There was his off-the-court behavior, too, which might lessen him more than anything. His relationship with reporters was, at best, a contentious one. He refused to participate in the 1968 Olympic Games, criticized the United States, both the government and its citizens. He was aloof and would often read at his locker, even in the middle of interviews. He was quiet or surly or angry. Maybe a little of each and more.
But it was also not without good cause, by Abdul-Jabbar’s reckoning. He had grown up in an era of great social and racial unrest and he was wary of media that would prop him up only to tear him down when, at least to Kareem, it was most convenient. His conversion to Islam was different, and seemed to put him even further beyond everyone’s understanding. He changed his name from Ferdinand Lewis Alcindor Jr. to Kareem Abdul-Jabbar after gaining fame as a collegiate and NBA champion. While it was, perhaps, a way of Abdul-Jabbar confirming that he was undefinable by his success in basketball, more conservative critics simply saw it as condemnation of what had made “Lew Alcindor” a household name in the first place.

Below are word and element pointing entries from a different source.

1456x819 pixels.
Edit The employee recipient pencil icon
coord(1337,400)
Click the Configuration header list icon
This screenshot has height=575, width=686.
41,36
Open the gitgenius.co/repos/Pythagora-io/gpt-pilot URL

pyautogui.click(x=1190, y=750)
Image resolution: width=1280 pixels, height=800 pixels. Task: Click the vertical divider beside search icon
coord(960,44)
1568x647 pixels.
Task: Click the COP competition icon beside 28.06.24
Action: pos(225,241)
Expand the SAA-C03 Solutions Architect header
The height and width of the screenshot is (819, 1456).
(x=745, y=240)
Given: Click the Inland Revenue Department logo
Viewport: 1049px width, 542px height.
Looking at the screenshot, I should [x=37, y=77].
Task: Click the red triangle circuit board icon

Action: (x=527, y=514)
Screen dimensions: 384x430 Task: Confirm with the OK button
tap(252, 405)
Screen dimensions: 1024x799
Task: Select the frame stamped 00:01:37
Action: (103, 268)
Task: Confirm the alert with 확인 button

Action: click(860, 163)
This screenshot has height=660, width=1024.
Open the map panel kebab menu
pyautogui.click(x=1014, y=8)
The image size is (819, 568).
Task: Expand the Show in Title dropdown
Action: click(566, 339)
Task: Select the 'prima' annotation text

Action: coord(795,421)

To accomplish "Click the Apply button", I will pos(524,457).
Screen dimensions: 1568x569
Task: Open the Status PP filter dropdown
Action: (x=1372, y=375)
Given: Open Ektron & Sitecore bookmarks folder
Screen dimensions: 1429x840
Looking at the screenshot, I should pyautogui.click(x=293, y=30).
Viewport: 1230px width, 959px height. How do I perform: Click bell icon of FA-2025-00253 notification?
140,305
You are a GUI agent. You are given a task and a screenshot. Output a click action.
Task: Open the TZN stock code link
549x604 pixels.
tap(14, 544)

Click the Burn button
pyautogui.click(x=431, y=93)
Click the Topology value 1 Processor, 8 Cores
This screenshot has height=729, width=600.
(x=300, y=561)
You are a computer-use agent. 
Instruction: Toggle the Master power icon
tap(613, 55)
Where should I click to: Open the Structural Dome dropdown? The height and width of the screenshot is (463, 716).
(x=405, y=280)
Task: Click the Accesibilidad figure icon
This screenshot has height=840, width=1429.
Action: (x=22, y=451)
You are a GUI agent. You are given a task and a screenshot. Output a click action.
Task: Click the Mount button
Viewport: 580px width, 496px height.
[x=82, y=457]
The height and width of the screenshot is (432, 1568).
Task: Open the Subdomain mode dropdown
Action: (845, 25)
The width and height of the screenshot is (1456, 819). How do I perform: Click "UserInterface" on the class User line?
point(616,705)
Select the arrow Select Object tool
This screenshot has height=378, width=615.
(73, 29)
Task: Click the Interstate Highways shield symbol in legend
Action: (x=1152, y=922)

I have seen Abdul-Jabbar twice in my life. When I see him, I can’t help but recall the poster in my room and remember the goggles that seemed out of place on a world-class athlete. There’s added context now, like the great career that is rarely remembered, and the highlights of this fluid giant of a man, and the skyhook to a hoop he saw better than anyone. He’s had a life after basketball, filled with books (of which he’s written nearly a dozen) and political punditry. He has spoken about his love of jazz music, and even appeared — at 71 years old and after battling leukemia and undergoing quadruple-bypass surgery — as a contestant in a televised dance competition. All of these things confirm his humanity.
The first time I saw him, at a breakfast for retired legends of the game, he sat at a table by himself and carefully picked at a plate of fruit. The second time, at a youth basketball tournament, he spoke to almost no one and seemed disconnected from the game being played before him. He doesn’t wear the goggles anymore, but I see him now, cool and indifferent and older, and I know what they are for. That brilliant, unrelatable mind. The choice to be alone. Kareem Abdul-Jabbar just needs to feel protected and there may be nothing more human than that.